Monday, June 28, 2021 15:29






     Ok, I can follow the video's argument how QoS might be considered a good ('great') movie but such makes QoS a terrible Bond movie. The classic "Goldfinger" and "The Spy Who Loved Me" are archetype examples of what a Bond film is. There are blog posts and video essays explaining why QoS fails as a Bond movie including examples raised in this video. To differentiate, _I_ note there are certain aspects and properties that comprise a Bond film most of which QoS lacks. N.B. there is not a single memorable line from QoS. Bond cowering against the wall cuddling with the Bond girl who he did not bed does not make DC James Bond least of all QoS any sort of Bond movie.
   





I would pit scene alone against any from the DC movies, including the non-Bond films. Good acting, good pacing, drama, plot development, and humor.

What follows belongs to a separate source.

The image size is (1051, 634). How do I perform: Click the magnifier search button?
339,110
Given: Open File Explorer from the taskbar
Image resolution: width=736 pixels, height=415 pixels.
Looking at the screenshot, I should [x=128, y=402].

      So way back in my day, Timothy Dalton's second and last outing as Bond in "Licence to Kill" was . . . less well received by the general audience. Like the Daniel Craig Bond movies recruited the stunt coordinator from the Bourne movies, LtK took from the then popular Lethal Weapon franchise even to the point of having Michael Kamen doing the main theme soundtrack. The audience reaction to LtK was a decided dislike. As a fan who loved LtK, I asked continuely of those who did not enjoy LtK as to why. The two common answers were (i) 'LtK was not like the other Bond films' in that LtK did not follow the usual Bond format i.e. revenge narrative rather than being on an assigned mission, no henchman like Oddjob or Jaws, and (ii) they saw Bond bleed, this notion that Bond was akin to a superhero.

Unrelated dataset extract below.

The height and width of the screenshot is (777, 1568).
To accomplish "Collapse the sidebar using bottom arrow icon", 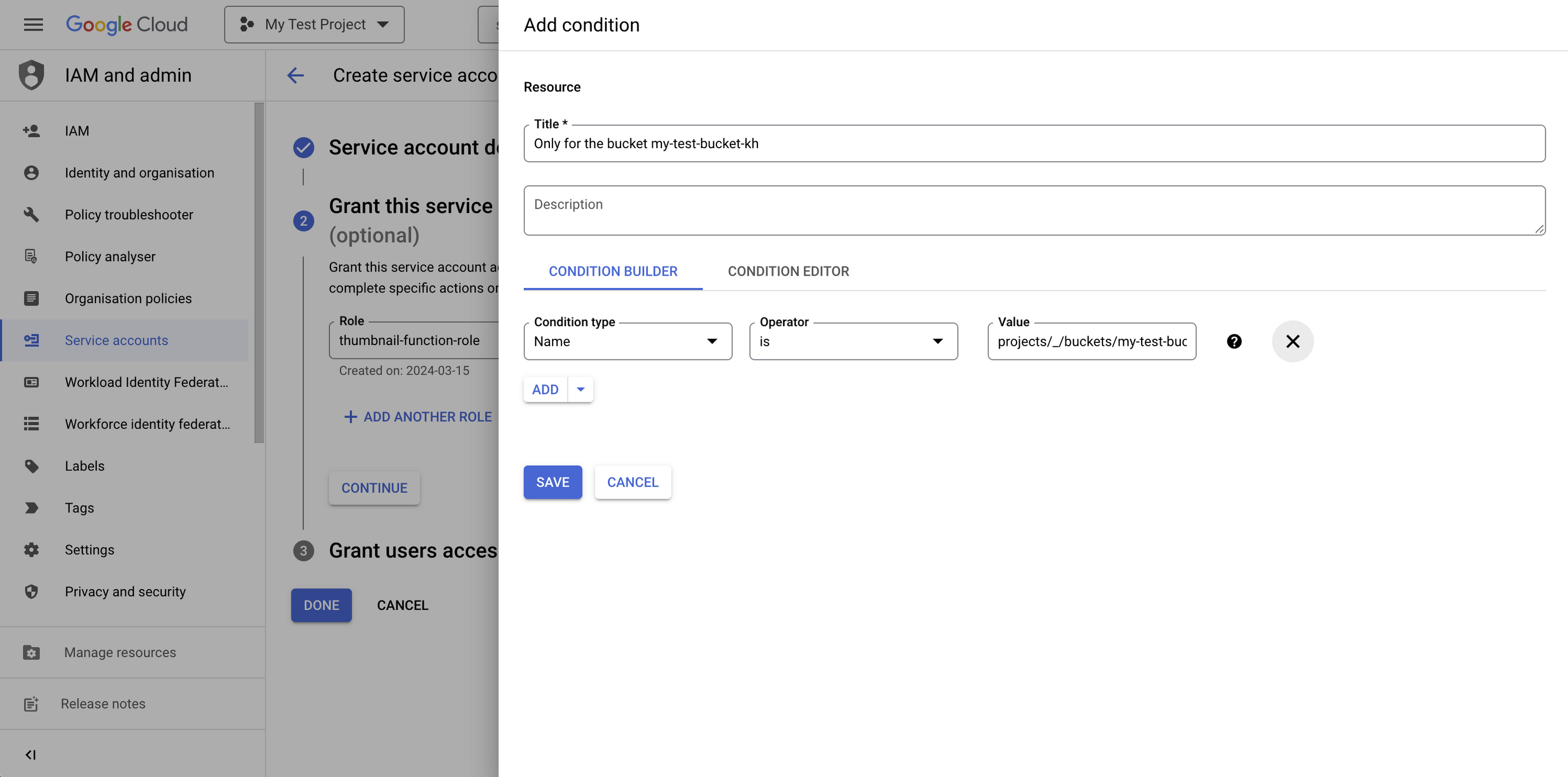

Of the DC era Bond, the producers have spent so much effort at imitating the imitators that they have strayed away from what made Bond James Bond. At present, the imitators have surpassed the original being better Bond movies than the source franchise, Tom Cruise playing his James Bond in his Mission: Impossible reboot series, The Kingsmen, "True Lies", and, of course, the original American pale imitator Jason Bourne -- JB, James Bond. Of course, not the first time the Bond producers have attempted capitalizing on then current trends "Moonraker" following "Star Wars", the premiere of the space shuttle (i.e. the non-operational Enterprise), "Live and Let Die" during the 1970s fad of blaxploitation movies, and LtK following Lethal Weapon series but even so, the Bond films remained uniquely Bond, "See that some harm comes to Bond."



A James Bond movie is an espionage adventure thriller -- not a character study on the emotional resonance on James Bond's inner psyche.